In [1]:
import pandas as pd
from sqlalchemy import create_engine, MetaData, Table, Column, Integer, String, Float

# Load the data from the provided CSV files
drivers_df = pd.read_csv('Sources/drivers_updated.csv')
teams_df = pd.read_csv('Sources/teams_updated.csv')
winners_df = pd.read_csv('Sources/winners.csv')

# Process the data before loading into the database
# Extract the year from the Date column in winners_df
winners_df['Year'] = pd.to_datetime(winners_df['Date']).dt.year

# Split the 'Name Code' column to extract the 'Code'
winners_df['Code'] = winners_df['Name Code'].str.extract(r'(\b[A-Z]{3}\b)')

# Rename the 'Car' column to 'Team' in winners_df
winners_df.rename(columns={'Car': 'Team'}, inplace=True)

# Rename the 'Team' column to 'Car' in teams_df
teams_df.rename(columns={'Team': 'Car'}, inplace=True)

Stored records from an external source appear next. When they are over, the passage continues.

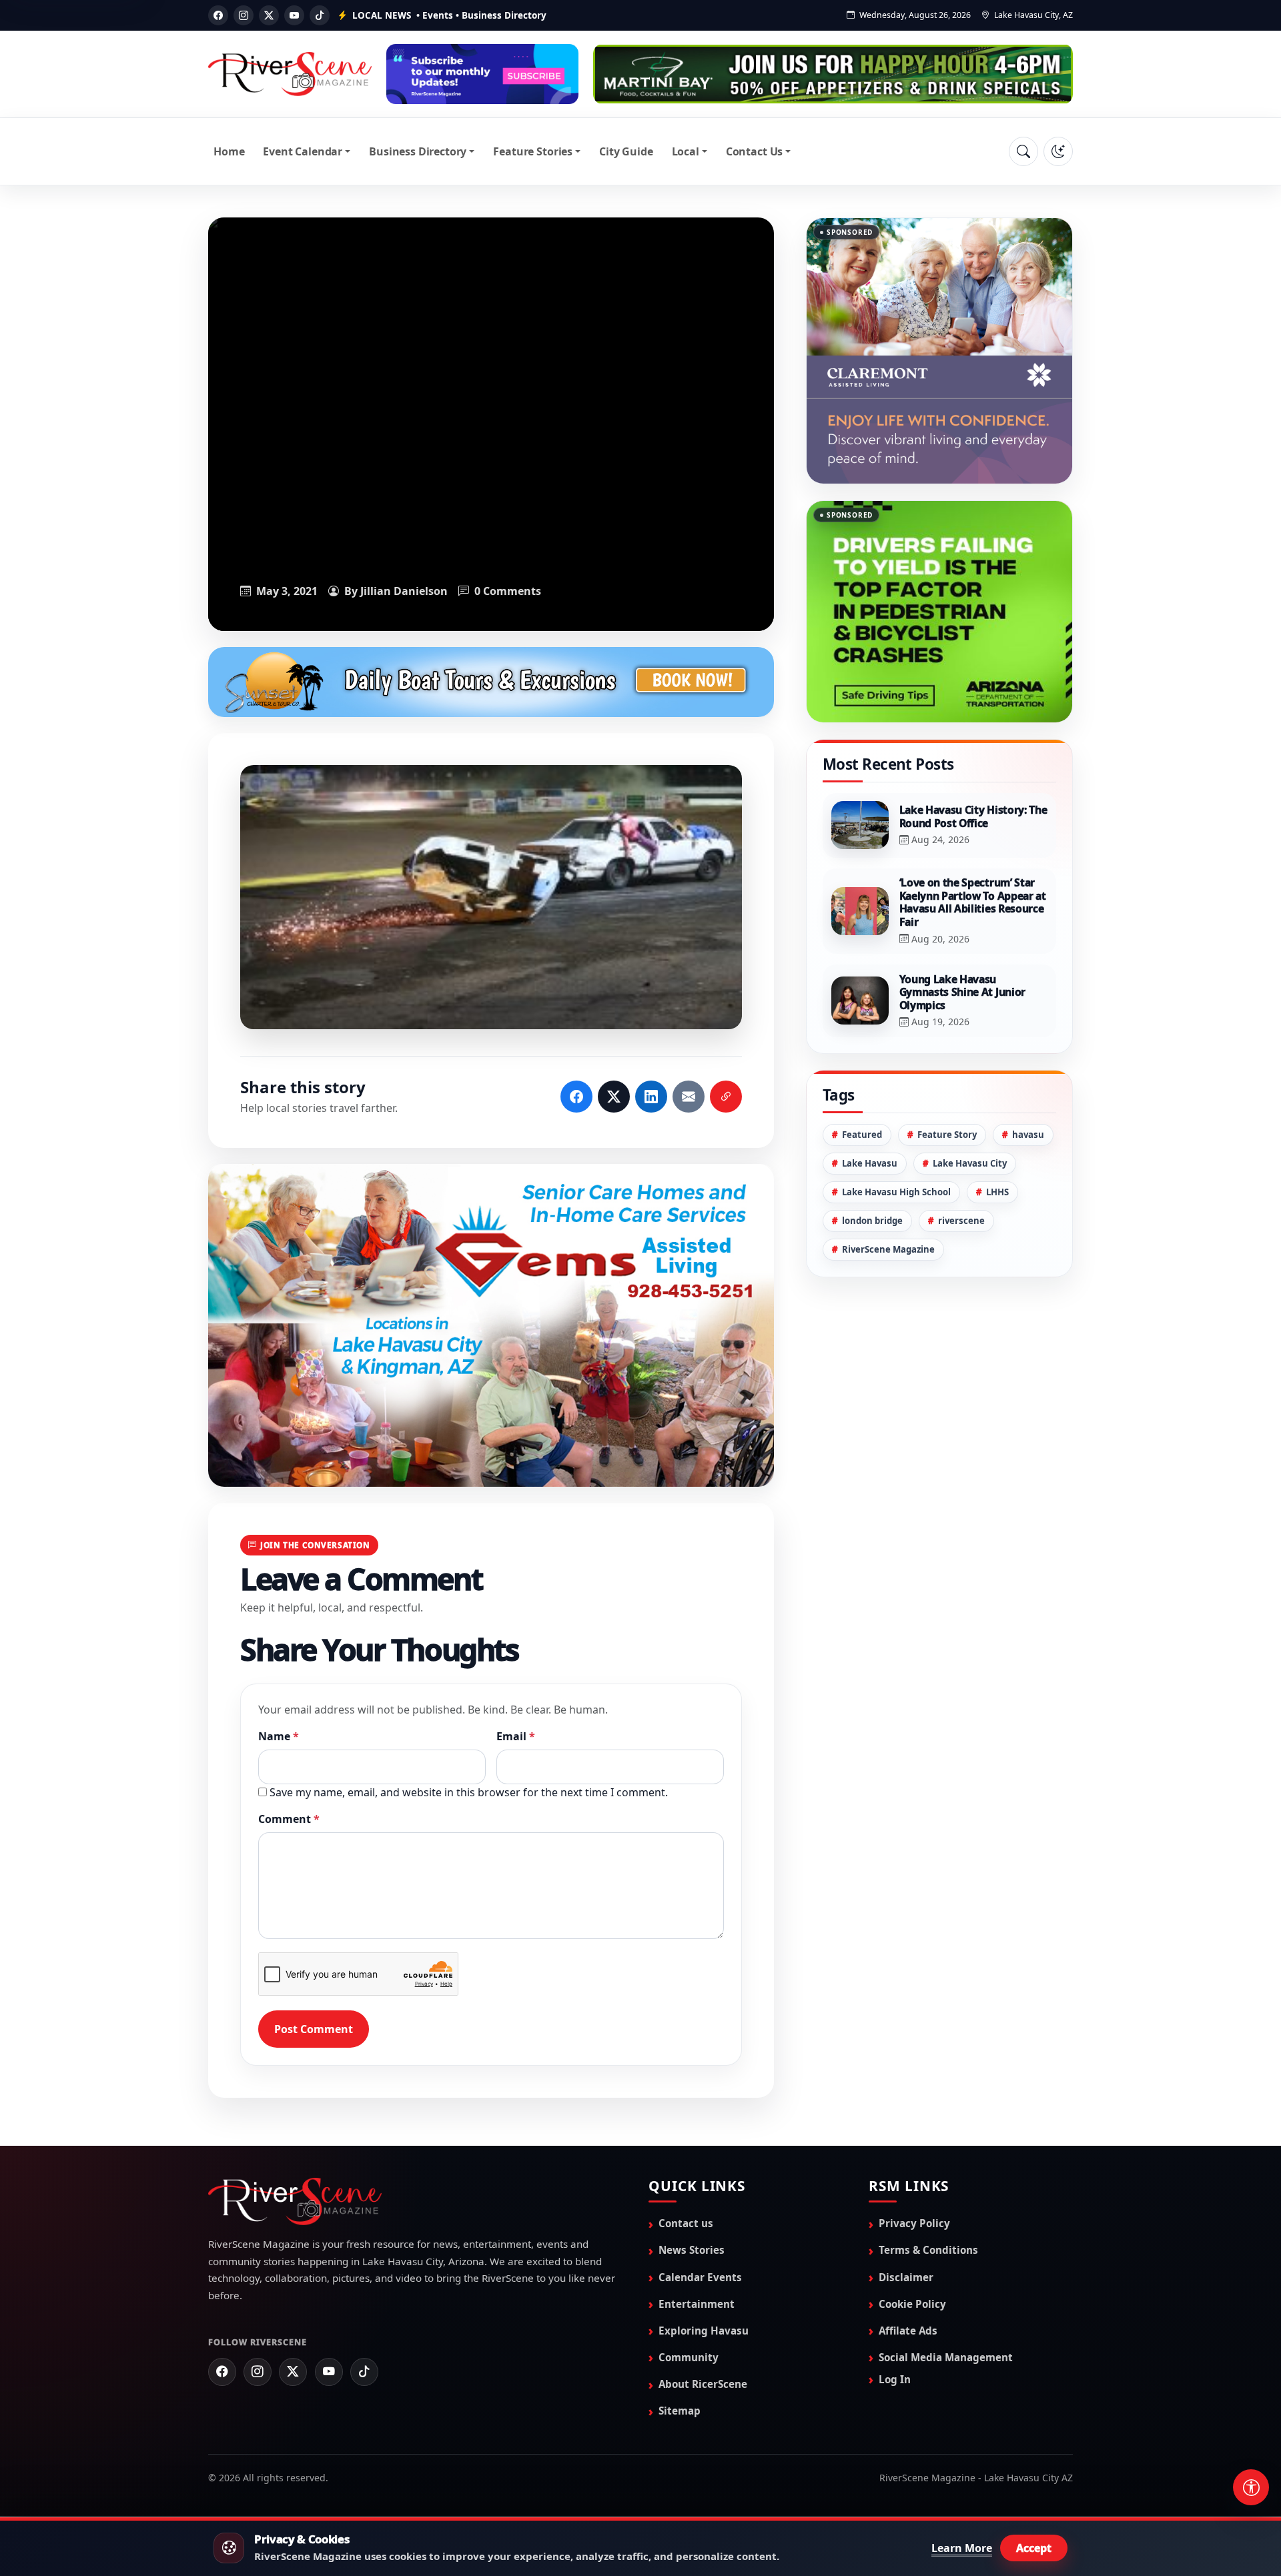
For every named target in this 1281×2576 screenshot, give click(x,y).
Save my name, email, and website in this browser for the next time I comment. (469, 1792)
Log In (895, 2379)
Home (229, 151)
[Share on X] (614, 1097)
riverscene (961, 1154)
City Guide (626, 151)
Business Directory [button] (417, 151)
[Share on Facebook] (576, 1097)
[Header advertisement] (482, 74)
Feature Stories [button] (532, 151)
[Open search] (1023, 151)
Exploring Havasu (704, 2330)
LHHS (997, 1125)
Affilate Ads (908, 2330)
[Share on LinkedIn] (651, 1097)
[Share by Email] (689, 1097)
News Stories (692, 2250)
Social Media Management (946, 2357)
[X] (269, 15)
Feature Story (947, 1068)
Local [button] (685, 151)
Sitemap (680, 2410)
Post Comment (313, 2029)
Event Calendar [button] (302, 151)
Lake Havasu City (970, 1097)
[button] (491, 897)
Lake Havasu (869, 1097)
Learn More (961, 2548)
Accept (1033, 2548)
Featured (862, 1068)
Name (278, 1736)
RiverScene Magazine (888, 1183)
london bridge (872, 1154)
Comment (289, 1819)
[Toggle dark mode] (1058, 151)
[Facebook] (218, 15)
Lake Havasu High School (896, 1125)
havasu (1028, 1068)
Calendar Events (700, 2277)
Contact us (686, 2223)
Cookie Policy (912, 2304)
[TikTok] (320, 15)
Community (689, 2357)
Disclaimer (906, 2277)
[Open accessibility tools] (1251, 2487)
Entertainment (697, 2304)
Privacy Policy (914, 2223)
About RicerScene (703, 2384)
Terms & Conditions (928, 2250)
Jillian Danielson (404, 591)
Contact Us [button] (754, 151)
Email (515, 1736)
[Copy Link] (726, 1097)
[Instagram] (244, 15)
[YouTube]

# Create an in-memory SQLite database
engine = create_engine('sqlite:///:memory:')
metadata = MetaData()

# Define tables based on the loaded dataframes
drivers = Table('drivers', metadata,
                Column('Pos', Integer),
                Column('Driver', String),
                Column('Nationality', String),
                Column('Car', String),
                Column('PTS', Float),
                Column('year', Integer),
                Column('Code', String))

teams = Table('teams', metadata,
              Column('Pos', Integer),
              Column('Car', String),
              Column('PTS', Float),
              Column('year', Integer))

winners = Table('winners', metadata,
                Column('Grand Prix', String),
                Column('Date', String),
                Column('Winner', String),
                Column('Team', String),
                Column('Laps', Float),
                Column('Time', String),
                Column('Name Code', String),
                Column('Year', Integer),
                Column('Code', String))

# Create tables in the database
metadata.create_all(engine)

# Load data into the database
drivers_df.to_sql('drivers', engine, if_exists='append', index=False)
teams_df.to_sql('teams', engine, if_exists='append', index=False)
winners_df.to_sql('winners', engine, if_exists='append', index=False)

# Calculate the total number of victories for each driver
driver_victories = winners_df['Winner'].value_counts().reset_index()
driver_victories.columns = ['Driver', 'Total_Victories_Driver']

# Calculate the total number of victories for each team
team_victories = winners_df['Team'].value_counts().reset_index()
team_victories.columns = ['Team', 'Total_Victories_Team']

# Merge the dataframes
merged_df = pd.merge(drivers_df, driver_victories, how='left', left_on='Driver', right_on='Driver')
merged_df = pd.merge(merged_df, team_victories, how='left', left_on='Car', right_on='Team')

# Add the total driver victories column
merged_df['Total_Victories_Driver'] = merged_df['Total_Victories_Driver'].fillna(0)

# Add the total team victories column
merged_df['Total_Victories_Team'] = merged_df['Total_Victories_Team'].fillna(0)

# Fill missing data with 'NA'
merged_df.fillna('NA', inplace=True)

# Drop duplicate or unnecessary columns
merged_df.drop(columns=['Pos', 'PTS', 'year', 'Code'], inplace=True)

# Rename columns to remove suffixes and clarify their names
merged_df.rename(columns={'Car': 'Team'}, inplace=True)

# Remove duplicates to ensure each driver appears only once
merged_df.drop_duplicates(subset=['Driver'], keep='first', inplace=True)

# Remove all rows that have zero in Total_Victories_Driver
merged_df = merged_df[merged_df['Total_Victories_Driver'] != 0]

# Save the merged dataframe to a new CSV file
merged_df.to_csv('Sources/merged_results.csv', index=False)

# Display the merged dataframe
merged_df.head()



Unnamed: 0,Driver,Nationality,Team,Total_Victories_Driver,Team.1,Total_Victories_Team
0,Nino Farina,ITA,Alfa Romeo,5.0,Alfa Romeo,11.0
1,Juan Manuel Fangio,ARG,Alfa Romeo,24.0,Alfa Romeo,11.0
2,Luigi Fagioli,ITA,Alfa Romeo,1.0,Alfa Romeo,11.0
3,Louis Rosier,FRA,Talbot-Lago,0.0,,0.0
4,Alberto Ascari,ITA,Ferrari,13.0,Ferrari,245.0